--- Exercise description ---
Retype every line of the data, keeping each word exactly.

--- Information supplied ---
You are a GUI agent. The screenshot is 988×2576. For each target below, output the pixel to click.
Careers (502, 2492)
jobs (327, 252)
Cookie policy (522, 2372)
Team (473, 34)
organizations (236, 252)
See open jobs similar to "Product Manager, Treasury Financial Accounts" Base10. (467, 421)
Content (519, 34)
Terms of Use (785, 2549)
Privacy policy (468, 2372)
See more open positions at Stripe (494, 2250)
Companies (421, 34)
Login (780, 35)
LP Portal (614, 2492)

--- Solution to the exercise ---
You are a GUI agent. The screenshot is 988×2576. For each target below, output the pixel to click.
Careers (502, 2492)
jobs (327, 252)
Cookie policy (522, 2372)
Team (473, 34)
organizations (236, 252)
See open jobs similar to "Product Manager, Treasury Financial Accounts" Base10. (467, 421)
Content (519, 34)
Terms of Use (785, 2549)
Privacy policy (468, 2372)
See more open positions at Stripe (494, 2250)
Companies (421, 34)
Login (780, 35)
LP Portal (614, 2492)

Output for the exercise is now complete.